SUPPLIED ENTRIES

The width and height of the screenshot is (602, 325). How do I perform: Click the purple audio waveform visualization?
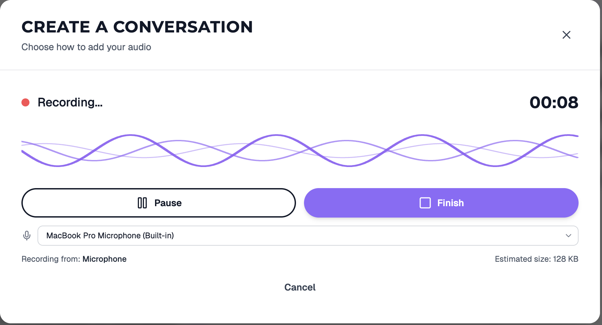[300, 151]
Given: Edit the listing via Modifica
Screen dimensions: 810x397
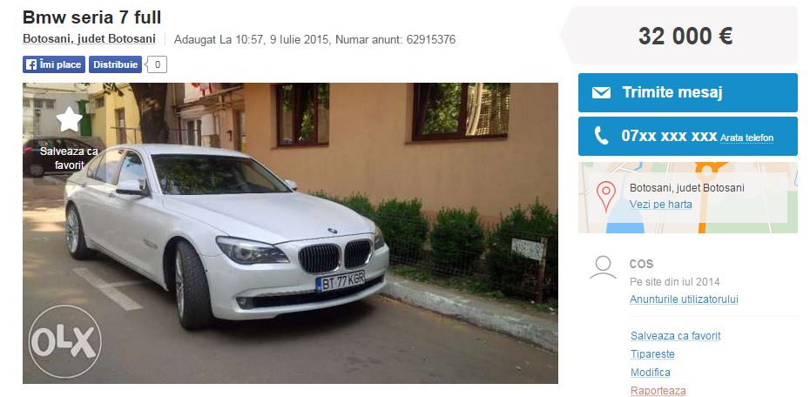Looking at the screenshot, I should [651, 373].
--
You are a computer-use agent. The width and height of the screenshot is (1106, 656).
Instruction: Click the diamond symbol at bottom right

WHAT YOU HAVE TO DO
Looking at the data above, return every line from the one with "You are a computer-use" down to the one with "Instruction: Click the", exactly and inclusively.

SOLUTION FOR THIS PROBLEM
You are a computer-use agent. The width and height of the screenshot is (1106, 656).
Instruction: Click the diamond symbol at bottom right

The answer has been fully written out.